No, LSD and other psychedelics do not cause people to go crazy.

Reason‘s Nick Gillespie on the crusade against e-cigarettes: “[A]s the percentage of Americans who smoke has stayed relatively stuck in the high teens and low twenties, the anti-smoking movement has turned to increasingly paternalistic, dictatorial, and infantilizing measures to achieve its goals. From statewide bans on smoking in more and more places to the censoring of marketing terms such as light and mild…there’s no logical stopping point for treating us all as moral defectives incapable of making our own choices.”

The U.S. distributor for the explicit lesbian love drama Blue is the Warmest Colour has announced that they will release the film uncut, with an NC-17 rating. In other words, the film won’t be playing in Utah.

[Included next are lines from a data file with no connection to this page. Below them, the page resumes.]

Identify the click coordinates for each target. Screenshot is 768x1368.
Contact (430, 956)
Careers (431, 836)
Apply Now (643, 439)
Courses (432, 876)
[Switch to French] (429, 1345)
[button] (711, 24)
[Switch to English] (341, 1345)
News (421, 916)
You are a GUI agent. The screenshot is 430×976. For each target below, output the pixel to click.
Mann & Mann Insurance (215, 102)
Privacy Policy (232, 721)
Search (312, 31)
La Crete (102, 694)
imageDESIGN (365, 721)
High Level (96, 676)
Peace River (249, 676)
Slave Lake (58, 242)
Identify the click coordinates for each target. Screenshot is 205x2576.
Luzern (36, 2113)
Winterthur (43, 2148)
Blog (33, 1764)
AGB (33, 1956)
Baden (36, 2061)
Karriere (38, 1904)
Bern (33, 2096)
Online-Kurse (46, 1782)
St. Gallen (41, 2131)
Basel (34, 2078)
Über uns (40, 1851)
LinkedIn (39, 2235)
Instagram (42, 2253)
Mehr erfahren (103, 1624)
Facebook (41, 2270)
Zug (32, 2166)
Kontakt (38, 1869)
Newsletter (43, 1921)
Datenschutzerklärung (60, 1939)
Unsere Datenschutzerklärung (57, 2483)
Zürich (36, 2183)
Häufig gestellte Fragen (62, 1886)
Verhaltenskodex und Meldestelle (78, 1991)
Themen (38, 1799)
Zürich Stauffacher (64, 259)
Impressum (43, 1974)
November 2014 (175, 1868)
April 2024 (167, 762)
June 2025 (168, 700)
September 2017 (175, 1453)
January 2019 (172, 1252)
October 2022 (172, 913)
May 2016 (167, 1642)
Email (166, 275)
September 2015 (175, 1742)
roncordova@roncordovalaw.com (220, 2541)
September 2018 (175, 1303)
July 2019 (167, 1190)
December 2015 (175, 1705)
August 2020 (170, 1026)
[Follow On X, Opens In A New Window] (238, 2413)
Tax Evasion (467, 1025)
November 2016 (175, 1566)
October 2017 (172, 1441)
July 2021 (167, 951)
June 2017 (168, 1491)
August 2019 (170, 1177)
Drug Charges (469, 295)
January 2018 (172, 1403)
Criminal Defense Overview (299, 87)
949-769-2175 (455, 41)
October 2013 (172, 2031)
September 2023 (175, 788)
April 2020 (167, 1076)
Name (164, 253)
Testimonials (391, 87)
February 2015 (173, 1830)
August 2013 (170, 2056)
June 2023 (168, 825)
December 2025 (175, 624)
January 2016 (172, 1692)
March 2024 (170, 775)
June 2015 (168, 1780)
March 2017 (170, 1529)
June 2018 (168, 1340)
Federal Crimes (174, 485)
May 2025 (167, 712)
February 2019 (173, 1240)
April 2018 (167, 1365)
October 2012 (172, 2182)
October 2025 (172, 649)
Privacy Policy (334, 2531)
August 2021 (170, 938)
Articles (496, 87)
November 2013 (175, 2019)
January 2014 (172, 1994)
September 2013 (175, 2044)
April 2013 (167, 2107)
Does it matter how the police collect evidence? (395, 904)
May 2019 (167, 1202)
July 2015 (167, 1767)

– And finally, a federal judge has refused to block the enforcement of Los Angeles County’s controversial Measure B–which requires male adult film performers to wear condoms during filming–while essentially rendering the law unenforceable. (The measure allows county health officers “to enter and inspect any property where he or she believes adult film production is taking place, levy fines, and seize potential evidence without a warrant.” This provision–among others–was struck down by the judge, who noted that, as written, it would allow officials to enter any building in the county without a warrant!)